● **Do this**
Reproduce only the part of the material that opens with the line containing "Task: Dislike this playlist video" and closes with the line containing "click(x=205, y=451)". In it, replace "cardigan" with "sweater" and keep everything else unchanged.

● **Extracted entries**
********************

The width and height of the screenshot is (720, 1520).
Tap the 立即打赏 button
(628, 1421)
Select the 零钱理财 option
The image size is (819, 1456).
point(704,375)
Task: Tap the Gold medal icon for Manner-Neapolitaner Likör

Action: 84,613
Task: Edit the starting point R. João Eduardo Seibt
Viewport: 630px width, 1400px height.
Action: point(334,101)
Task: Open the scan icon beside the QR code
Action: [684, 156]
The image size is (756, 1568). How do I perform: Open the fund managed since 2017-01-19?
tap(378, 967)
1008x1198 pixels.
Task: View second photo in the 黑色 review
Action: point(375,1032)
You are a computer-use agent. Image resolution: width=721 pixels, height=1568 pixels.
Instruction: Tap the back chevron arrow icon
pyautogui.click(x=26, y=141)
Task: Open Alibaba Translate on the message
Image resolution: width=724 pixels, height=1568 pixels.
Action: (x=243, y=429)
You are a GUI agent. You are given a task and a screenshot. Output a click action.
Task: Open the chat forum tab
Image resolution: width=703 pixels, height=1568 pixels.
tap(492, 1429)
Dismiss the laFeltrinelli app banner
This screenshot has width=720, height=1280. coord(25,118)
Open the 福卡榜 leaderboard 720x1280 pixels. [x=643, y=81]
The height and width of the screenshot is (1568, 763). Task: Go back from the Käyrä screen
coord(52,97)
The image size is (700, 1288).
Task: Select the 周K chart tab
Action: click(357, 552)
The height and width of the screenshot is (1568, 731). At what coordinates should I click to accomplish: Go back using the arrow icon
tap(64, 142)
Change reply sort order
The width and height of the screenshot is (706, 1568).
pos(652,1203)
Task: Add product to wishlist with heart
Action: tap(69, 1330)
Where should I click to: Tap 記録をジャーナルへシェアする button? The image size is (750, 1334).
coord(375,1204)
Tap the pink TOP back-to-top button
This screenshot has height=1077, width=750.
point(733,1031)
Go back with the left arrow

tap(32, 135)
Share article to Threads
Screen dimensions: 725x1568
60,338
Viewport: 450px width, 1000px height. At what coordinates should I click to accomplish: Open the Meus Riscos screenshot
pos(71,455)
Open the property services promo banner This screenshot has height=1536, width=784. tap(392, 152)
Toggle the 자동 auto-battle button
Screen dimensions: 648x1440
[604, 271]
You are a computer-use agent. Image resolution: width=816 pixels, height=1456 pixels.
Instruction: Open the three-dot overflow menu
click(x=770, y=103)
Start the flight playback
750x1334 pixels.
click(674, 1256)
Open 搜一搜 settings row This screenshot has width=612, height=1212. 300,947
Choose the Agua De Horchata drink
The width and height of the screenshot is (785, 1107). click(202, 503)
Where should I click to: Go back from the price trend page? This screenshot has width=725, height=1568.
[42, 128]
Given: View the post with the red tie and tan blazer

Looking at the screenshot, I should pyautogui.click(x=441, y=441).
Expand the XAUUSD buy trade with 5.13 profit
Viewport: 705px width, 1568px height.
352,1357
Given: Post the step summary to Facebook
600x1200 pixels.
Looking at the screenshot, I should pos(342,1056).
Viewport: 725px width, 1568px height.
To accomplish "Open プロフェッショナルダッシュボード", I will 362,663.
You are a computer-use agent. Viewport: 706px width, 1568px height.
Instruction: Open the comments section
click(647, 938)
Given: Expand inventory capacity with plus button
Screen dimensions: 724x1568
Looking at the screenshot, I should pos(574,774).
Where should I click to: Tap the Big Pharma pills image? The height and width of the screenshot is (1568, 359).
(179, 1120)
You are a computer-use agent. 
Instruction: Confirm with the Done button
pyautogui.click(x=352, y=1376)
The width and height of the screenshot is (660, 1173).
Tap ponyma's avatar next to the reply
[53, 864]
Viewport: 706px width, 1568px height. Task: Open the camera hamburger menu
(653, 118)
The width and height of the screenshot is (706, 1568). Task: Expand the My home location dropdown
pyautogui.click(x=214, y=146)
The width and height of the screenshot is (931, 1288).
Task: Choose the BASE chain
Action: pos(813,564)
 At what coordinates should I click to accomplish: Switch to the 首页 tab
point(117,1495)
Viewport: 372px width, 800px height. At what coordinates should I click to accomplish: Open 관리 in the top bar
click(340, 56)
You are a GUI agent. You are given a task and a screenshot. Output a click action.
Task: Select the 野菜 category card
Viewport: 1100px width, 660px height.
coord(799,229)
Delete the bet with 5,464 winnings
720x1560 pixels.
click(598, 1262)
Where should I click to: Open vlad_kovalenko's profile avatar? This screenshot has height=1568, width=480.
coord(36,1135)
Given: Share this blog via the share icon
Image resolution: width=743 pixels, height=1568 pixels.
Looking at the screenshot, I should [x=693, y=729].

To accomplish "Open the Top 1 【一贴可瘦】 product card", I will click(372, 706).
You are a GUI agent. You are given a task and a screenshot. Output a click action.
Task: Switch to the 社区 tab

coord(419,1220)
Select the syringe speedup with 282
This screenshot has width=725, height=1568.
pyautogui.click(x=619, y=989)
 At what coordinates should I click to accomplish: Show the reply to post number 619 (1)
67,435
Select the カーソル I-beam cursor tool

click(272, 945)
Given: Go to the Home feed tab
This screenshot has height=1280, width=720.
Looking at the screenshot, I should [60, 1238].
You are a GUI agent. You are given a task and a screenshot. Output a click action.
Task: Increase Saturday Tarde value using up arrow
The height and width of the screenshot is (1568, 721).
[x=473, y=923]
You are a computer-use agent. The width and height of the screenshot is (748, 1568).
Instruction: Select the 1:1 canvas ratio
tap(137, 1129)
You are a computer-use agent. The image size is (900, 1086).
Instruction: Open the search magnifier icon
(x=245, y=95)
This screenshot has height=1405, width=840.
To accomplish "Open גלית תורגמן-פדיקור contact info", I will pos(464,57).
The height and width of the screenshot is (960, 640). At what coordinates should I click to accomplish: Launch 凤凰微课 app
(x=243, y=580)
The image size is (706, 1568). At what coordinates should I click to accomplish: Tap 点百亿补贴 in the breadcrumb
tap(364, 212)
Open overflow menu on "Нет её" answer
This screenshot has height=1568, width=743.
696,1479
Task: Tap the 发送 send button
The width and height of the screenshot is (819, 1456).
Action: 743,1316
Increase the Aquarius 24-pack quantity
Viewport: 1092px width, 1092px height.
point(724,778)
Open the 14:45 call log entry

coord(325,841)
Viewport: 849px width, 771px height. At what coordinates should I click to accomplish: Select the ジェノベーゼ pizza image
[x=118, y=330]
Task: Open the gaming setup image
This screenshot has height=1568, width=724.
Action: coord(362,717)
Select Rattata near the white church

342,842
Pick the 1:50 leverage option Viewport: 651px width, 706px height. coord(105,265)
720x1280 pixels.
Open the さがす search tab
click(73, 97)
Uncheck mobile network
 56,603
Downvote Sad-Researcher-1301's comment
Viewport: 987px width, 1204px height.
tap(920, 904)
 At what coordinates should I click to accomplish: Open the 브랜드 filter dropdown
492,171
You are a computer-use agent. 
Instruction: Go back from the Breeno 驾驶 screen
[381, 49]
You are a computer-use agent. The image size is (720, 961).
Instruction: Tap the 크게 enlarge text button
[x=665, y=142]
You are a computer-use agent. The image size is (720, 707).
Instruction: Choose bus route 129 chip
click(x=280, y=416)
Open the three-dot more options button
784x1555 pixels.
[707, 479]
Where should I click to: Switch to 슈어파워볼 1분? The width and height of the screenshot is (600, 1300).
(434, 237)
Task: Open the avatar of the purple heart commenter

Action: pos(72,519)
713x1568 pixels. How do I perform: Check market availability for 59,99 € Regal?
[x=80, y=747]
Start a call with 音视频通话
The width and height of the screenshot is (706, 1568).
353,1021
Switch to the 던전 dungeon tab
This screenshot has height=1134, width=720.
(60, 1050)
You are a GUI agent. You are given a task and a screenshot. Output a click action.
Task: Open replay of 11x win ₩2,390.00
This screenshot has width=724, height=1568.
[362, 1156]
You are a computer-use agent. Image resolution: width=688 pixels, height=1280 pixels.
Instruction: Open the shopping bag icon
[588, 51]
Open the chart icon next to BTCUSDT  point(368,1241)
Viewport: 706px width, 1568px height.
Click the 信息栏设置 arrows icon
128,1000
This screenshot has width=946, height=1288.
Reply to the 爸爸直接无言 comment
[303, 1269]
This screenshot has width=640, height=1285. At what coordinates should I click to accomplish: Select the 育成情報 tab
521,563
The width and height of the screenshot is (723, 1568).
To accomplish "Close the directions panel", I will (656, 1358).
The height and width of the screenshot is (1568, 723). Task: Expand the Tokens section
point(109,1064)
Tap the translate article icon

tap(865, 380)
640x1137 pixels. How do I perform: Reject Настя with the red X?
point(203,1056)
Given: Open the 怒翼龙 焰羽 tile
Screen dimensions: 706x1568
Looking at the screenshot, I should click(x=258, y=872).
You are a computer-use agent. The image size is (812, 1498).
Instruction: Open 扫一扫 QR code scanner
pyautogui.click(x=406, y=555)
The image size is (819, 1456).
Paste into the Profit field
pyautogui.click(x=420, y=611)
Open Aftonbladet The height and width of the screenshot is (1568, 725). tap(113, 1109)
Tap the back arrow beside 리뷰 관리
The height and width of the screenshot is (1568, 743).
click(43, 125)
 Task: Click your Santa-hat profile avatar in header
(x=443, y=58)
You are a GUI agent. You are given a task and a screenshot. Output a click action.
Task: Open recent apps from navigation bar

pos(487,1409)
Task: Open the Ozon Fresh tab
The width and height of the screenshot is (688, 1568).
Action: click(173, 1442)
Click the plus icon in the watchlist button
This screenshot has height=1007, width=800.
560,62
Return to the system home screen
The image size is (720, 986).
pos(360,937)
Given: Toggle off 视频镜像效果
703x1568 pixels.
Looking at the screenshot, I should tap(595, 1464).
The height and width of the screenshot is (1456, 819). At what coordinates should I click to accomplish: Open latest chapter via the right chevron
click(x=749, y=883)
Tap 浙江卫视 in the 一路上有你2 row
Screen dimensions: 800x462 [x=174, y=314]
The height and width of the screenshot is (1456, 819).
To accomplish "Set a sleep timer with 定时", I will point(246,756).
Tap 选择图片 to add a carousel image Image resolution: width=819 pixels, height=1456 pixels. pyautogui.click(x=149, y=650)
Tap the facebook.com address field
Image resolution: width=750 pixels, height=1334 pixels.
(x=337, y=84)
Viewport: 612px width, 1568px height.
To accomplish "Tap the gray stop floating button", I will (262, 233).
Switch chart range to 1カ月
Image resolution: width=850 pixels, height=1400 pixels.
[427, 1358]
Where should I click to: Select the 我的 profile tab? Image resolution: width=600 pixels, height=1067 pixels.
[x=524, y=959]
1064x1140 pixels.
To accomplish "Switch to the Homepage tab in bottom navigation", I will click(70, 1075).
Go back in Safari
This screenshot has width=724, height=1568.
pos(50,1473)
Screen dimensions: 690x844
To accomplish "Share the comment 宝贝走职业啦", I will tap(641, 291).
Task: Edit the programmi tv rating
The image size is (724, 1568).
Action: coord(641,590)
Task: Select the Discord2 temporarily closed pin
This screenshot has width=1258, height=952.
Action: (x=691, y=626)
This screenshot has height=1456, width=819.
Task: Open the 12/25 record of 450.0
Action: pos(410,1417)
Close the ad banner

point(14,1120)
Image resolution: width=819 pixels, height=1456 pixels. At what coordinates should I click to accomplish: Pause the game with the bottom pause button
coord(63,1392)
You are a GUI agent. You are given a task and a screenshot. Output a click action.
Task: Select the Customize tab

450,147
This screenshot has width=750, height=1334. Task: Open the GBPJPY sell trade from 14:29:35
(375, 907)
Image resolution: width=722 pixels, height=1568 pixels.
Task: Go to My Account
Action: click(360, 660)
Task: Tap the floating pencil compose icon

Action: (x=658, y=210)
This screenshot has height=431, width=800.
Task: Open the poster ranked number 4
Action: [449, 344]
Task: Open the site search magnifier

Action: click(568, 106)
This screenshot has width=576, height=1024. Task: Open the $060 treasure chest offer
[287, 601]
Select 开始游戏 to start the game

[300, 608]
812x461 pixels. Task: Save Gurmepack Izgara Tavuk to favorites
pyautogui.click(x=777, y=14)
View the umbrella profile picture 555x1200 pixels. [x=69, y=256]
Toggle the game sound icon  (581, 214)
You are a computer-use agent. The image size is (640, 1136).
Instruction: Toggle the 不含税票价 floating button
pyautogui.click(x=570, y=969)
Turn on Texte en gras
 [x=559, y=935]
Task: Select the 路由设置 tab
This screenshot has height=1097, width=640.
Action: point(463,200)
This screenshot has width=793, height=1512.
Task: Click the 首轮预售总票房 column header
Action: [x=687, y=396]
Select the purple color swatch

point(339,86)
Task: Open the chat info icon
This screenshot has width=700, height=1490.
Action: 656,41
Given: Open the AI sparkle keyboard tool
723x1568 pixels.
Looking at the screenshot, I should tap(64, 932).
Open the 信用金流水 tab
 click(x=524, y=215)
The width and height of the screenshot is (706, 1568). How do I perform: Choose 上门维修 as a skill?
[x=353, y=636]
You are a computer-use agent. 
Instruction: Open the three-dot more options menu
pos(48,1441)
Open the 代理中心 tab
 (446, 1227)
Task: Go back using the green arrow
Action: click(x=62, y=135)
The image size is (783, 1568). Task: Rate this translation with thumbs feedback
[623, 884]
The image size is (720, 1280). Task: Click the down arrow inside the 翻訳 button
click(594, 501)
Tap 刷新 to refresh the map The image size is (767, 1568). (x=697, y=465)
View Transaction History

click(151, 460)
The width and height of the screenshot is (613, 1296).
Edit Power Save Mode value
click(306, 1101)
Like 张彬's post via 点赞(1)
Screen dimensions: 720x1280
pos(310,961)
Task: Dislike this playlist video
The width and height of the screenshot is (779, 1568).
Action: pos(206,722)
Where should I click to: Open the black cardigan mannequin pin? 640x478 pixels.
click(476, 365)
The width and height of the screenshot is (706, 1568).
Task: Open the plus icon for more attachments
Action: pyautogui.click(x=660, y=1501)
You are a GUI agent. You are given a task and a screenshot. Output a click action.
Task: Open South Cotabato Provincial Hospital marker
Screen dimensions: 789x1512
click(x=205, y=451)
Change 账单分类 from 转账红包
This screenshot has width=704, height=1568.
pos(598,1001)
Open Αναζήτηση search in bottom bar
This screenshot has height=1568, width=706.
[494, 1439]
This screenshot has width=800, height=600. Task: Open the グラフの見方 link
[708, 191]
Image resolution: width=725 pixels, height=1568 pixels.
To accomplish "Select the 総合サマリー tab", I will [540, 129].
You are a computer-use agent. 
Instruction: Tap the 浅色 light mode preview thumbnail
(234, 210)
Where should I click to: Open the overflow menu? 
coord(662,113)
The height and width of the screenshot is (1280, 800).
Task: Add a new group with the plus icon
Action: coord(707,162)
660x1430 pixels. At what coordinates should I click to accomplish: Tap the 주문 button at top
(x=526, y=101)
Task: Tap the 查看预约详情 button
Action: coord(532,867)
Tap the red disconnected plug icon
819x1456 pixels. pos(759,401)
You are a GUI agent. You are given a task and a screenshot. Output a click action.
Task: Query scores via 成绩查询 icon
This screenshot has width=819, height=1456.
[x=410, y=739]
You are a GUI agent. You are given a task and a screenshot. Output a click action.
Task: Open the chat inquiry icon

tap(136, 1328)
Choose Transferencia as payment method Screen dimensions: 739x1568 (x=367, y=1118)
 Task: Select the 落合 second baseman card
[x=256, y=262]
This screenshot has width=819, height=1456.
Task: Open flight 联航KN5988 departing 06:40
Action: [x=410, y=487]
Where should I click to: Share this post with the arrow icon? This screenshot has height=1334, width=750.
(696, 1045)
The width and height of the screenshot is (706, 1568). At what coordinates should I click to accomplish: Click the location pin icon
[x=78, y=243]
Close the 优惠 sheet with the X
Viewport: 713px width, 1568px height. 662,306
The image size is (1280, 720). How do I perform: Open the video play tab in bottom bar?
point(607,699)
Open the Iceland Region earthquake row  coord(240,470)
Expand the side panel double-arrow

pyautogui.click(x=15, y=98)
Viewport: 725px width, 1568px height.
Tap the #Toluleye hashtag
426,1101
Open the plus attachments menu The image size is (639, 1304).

********************

● **Correct response**
Task: Dislike this playlist video
The width and height of the screenshot is (779, 1568).
Action: pos(206,722)
Where should I click to: Open the black sweater mannequin pin? 640x478 pixels.
click(476, 365)
The width and height of the screenshot is (706, 1568).
Task: Open the plus icon for more attachments
Action: pyautogui.click(x=660, y=1501)
You are a GUI agent. You are given a task and a screenshot. Output a click action.
Task: Open South Cotabato Provincial Hospital marker
Screen dimensions: 789x1512
click(x=205, y=451)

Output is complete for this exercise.